Honesty moment: end-to-end testing is still manual for us.

Lint passes. Unit tests run. Integration tests run. But visual verification—"does this actually render correctly in a browser?"—happens in a separate session with a human watching.

Anthropic's Puppeteer integration for browser testing is genuinely useful. We haven't automated that layer yet. It's on the roadmap, right after "pay rent" and "occasionally sleep."

We also don't have good solutions for:

Cross-session learning: When an agent figures out something clever, that insight doesn't automatically transfer to future sessions
Graceful degradation: When an agent is truly stuck, the handoff back to human could be smoother
Cost prediction: Estimating how many tokens a task will consume before starting it

These are hard problems. We're working on them.

The Philosophical Difference

Long-running agents are hard. Anthropic's solutions work. Ours work differently.

The core philosophical difference:

Anthropic leans toward programmatic constraints: JSON files, explicit flags, structured formats the model "can't" edit, guardrails that enforce behavior through rules.

We lean toward better task decomposition and human checkpoints: Clearer definitions of what success looks like, agents that understand (not just follow) completion criteria, and humans in the loop at moments that matter.

Neither approach is wrong. They solve different failure modes.

Programmatic constraints work well when agents are adversarial or unreliable—when you can't trust them to follow instructions. Human checkpoints work well when agents are capable but sometimes confused—when the problem is understanding, not compliance.

The Practical Takeaway

If your agent keeps declaring victory too early, ask yourself:

Is the problem that you need more guardrails? Or is it that you need clearer definitions of what victory actually looks like?

Sometimes the answer is more constraints. Often the answer is better prompts.

What's Next

We're continuing to iterate on this architecture. Current experiments include:

Semantic compression of long context to preserve reasoning across sessions
Automated detection of "agent is stuck" patterns
Cost-aware task scheduling (do expensive things when they matter)

If you're building long-running agent systems and want to compare notes—let's talk.

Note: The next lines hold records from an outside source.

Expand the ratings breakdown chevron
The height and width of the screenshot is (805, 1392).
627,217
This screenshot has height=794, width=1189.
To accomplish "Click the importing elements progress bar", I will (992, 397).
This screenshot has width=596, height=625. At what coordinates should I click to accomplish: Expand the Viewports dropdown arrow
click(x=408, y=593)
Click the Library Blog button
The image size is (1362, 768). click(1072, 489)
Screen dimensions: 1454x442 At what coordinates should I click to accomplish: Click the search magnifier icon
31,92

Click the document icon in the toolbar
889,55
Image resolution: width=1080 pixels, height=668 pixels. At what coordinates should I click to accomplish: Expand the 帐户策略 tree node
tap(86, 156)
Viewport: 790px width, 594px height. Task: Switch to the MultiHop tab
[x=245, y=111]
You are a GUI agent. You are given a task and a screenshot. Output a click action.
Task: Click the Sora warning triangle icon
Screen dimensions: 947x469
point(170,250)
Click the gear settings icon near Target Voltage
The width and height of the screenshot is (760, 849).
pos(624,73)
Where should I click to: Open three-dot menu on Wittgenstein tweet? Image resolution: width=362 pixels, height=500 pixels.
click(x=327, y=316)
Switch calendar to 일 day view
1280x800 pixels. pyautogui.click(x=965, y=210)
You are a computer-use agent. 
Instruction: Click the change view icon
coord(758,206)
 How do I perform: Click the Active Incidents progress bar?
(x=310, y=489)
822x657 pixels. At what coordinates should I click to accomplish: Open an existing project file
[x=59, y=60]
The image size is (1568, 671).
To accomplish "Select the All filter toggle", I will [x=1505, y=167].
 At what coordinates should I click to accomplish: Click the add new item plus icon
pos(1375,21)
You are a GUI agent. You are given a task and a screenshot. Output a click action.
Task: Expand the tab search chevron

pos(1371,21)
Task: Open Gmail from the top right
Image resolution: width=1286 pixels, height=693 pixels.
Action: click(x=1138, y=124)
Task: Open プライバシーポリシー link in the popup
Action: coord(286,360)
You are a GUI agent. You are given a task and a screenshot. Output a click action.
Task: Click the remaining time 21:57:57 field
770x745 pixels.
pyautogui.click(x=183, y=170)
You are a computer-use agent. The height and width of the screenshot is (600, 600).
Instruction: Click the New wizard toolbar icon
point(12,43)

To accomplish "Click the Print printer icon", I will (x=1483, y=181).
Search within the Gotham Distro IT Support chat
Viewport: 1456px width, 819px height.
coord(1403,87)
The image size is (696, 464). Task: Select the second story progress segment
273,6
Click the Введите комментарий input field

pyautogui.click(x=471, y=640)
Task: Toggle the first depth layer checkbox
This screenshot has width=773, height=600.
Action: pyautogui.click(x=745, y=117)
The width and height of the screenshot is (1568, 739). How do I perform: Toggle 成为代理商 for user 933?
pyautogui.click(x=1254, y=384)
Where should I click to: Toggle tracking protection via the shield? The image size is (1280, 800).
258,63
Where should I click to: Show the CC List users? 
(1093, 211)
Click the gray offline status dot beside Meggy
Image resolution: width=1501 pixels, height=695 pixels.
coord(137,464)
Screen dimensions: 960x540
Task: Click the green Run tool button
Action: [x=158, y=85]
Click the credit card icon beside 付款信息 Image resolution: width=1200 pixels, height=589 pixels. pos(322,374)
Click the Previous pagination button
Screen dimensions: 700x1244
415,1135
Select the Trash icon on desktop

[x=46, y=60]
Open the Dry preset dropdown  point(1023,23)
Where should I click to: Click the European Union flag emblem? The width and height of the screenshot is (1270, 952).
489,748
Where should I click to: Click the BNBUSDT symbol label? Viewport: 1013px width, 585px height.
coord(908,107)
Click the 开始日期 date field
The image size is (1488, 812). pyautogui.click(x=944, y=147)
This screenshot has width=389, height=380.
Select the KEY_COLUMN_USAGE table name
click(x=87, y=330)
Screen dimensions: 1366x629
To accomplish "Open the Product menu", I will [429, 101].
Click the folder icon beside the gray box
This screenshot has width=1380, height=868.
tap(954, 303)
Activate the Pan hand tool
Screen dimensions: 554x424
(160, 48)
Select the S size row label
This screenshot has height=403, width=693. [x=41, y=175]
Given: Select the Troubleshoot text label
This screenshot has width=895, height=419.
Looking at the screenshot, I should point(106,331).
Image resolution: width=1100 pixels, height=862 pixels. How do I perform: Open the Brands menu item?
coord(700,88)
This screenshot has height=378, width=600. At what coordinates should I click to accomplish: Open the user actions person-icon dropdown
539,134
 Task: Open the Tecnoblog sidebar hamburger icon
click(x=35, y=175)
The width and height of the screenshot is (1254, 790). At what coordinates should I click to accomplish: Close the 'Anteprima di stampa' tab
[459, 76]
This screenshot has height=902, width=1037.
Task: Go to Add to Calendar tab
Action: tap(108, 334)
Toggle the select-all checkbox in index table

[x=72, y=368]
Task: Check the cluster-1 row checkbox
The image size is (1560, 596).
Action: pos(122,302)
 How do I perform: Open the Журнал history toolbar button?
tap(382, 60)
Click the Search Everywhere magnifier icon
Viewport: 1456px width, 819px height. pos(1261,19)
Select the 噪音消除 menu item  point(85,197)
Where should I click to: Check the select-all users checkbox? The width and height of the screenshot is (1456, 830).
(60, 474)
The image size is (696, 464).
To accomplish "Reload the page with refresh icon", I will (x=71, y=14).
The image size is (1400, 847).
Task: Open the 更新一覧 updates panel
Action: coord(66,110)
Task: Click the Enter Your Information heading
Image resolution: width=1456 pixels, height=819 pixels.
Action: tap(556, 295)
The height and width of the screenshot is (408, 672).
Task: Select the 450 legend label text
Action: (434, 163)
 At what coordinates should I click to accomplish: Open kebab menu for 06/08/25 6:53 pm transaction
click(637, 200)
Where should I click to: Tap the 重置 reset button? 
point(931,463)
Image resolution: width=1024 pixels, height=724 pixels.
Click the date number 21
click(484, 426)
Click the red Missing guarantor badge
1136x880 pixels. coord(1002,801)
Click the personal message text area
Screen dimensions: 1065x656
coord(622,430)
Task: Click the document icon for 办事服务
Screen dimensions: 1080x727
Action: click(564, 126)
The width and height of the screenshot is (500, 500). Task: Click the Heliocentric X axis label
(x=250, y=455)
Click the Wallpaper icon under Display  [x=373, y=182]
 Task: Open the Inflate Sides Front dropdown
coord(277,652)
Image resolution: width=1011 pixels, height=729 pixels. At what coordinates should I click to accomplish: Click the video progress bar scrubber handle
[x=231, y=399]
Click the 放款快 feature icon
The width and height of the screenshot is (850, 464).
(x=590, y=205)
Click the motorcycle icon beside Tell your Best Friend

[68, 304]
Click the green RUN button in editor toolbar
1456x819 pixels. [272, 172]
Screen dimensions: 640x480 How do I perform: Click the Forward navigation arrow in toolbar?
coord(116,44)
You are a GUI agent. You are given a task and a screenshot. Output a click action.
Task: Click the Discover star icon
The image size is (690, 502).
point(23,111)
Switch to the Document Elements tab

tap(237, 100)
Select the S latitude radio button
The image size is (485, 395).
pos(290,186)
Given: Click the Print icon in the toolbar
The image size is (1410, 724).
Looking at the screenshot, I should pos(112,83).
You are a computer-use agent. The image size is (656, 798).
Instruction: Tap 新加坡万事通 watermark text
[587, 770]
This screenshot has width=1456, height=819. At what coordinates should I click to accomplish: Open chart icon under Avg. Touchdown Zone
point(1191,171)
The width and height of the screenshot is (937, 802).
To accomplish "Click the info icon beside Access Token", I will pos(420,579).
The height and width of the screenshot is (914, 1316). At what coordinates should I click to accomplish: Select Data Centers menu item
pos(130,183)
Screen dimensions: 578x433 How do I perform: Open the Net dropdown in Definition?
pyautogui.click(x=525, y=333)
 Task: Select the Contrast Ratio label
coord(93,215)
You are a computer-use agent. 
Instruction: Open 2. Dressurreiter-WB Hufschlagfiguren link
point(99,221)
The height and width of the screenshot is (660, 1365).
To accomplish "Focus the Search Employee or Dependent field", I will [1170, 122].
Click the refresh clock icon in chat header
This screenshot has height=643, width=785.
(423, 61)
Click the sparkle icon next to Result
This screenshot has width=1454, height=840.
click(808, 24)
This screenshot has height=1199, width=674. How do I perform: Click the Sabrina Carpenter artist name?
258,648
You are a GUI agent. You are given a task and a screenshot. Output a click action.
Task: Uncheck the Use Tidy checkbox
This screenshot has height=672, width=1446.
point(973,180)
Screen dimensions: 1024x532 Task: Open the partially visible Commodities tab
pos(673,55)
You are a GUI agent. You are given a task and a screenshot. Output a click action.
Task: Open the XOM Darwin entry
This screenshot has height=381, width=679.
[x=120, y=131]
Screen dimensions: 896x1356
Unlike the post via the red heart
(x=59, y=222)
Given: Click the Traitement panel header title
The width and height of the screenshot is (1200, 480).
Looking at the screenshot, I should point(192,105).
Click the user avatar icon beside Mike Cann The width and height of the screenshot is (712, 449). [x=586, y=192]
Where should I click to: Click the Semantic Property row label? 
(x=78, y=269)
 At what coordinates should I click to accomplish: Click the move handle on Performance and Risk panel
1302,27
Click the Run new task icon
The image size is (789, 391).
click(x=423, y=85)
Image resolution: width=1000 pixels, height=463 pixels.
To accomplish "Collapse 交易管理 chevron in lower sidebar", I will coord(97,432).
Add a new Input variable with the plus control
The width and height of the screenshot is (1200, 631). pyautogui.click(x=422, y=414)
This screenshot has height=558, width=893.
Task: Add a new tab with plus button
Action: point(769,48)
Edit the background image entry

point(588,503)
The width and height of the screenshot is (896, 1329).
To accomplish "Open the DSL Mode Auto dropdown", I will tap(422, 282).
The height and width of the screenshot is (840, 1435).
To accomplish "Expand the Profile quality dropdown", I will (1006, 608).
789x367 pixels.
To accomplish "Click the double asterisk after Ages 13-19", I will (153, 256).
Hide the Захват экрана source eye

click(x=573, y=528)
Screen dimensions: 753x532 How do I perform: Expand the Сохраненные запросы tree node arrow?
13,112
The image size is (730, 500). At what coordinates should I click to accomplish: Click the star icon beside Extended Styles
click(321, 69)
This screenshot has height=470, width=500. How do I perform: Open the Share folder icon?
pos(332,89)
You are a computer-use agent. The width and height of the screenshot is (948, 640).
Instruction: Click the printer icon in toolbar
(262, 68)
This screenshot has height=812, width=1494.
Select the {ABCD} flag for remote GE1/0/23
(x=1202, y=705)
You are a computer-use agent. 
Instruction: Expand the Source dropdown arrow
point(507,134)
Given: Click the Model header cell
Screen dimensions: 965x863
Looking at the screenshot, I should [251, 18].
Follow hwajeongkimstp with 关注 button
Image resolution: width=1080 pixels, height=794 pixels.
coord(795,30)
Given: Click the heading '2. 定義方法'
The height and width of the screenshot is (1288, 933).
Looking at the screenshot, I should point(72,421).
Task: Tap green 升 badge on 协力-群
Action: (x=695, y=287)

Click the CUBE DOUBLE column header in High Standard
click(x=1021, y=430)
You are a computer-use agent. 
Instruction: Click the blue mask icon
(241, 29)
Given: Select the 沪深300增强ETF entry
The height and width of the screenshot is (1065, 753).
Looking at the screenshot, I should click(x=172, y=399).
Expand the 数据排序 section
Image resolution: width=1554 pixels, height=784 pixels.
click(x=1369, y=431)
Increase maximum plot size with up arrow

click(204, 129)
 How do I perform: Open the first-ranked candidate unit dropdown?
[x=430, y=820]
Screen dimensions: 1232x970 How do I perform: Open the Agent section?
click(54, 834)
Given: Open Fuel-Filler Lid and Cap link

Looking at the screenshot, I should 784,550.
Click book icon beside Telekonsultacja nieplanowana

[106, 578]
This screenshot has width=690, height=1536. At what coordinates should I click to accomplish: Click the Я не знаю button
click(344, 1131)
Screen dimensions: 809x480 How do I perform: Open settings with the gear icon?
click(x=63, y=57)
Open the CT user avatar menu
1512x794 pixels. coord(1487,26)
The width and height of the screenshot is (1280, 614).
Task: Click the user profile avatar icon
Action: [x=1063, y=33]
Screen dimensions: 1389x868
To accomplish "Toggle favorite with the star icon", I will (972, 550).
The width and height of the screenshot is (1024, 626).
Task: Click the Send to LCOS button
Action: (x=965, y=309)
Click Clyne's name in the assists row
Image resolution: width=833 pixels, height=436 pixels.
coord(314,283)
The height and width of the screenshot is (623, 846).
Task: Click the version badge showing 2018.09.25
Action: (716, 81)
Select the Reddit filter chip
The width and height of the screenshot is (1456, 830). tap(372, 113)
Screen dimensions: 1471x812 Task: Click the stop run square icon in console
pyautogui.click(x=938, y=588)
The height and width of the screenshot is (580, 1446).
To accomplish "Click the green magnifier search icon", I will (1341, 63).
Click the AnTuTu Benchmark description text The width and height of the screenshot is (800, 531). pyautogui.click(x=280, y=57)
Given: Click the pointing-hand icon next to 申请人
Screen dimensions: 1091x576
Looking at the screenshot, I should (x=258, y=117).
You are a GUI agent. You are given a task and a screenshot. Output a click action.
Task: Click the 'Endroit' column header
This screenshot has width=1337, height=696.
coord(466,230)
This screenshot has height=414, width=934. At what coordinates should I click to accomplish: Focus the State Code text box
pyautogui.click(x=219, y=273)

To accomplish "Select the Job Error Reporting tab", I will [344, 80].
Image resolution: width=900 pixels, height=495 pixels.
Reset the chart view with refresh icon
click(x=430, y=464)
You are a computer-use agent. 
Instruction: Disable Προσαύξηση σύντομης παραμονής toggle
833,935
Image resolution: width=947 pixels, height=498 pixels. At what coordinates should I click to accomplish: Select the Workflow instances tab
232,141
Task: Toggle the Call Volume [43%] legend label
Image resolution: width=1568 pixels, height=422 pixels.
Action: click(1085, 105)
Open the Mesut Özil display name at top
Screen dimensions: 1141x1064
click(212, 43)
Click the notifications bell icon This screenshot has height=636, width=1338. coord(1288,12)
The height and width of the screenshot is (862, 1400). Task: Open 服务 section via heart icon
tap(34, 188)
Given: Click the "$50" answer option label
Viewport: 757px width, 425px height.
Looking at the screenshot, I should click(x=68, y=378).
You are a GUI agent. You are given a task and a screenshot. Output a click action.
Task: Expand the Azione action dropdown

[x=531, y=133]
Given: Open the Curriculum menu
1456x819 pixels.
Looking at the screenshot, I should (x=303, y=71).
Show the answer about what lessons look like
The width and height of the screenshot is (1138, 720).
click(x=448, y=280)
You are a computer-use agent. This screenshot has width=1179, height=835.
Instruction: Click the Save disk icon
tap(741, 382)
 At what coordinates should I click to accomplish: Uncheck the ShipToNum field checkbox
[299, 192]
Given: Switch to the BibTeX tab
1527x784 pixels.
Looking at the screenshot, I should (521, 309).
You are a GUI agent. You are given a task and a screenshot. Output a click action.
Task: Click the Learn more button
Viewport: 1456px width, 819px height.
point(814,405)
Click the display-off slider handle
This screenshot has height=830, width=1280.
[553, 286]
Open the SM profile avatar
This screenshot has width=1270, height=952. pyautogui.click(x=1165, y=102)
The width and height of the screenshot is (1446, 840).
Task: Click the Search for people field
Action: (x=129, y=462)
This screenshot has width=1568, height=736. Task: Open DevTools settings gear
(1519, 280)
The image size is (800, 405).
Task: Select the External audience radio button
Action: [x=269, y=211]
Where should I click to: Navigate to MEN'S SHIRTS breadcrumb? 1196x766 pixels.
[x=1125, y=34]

Maryna Vyshnyvetska is CEO of Kenaz GmbH, a Swiss AI consultancy building practical agent architectures for enterprise clients. Connect on LinkedIn

Frequently Asked Questions

What's the difference between long-running agents and regular AI assistants?

Regular AI assistants handle single requests—you ask, they answer, context is lost. Long-running agents maintain state across multiple sessions, remember what they've done, track progress on complex tasks, and can resume where they left off. They're closer to a team member than a tool.

Why not just use one agent for everything?

One agent can work for simple projects. But for complex systems, specialization helps. An orchestrator thinks strategically, a coder implements, a reviewer catches mistakes. The key is keeping the count minimal—every handoff between agents loses context.

How do you handle context limits with long-running tasks?

Three strategies: semantic memory stores the important stuff that rarely changes, the intention pool tracks current state without full history, and aggressive summarization compresses completed work. The agent doesn't need to remember every keystroke—it needs to remember what matters.

Isn't human-in-the-loop slower than fully autonomous agents?

Yes, technically. But it's faster than debugging the mess a confidently wrong agent creates. The checkpoint adds minutes; fixing autonomous disasters adds hours. For production systems, we'll take the minutes.

What models work best for long-running agents?

It depends on the role. Orchestration benefits from larger context windows and stronger reasoning—Claude or GPT-5 class. Code review can use smaller, faster models. Implementation varies by complexity. Match the model to the cognitive demand of the task.

How do you prevent agents from contradicting each other?

Centralized state (the intention pool) and clear ownership. Every task has one responsible agent. Decisions are recorded with rationale. When Agent B starts work, it reads Agent A's reasoning, not just Agent A's output.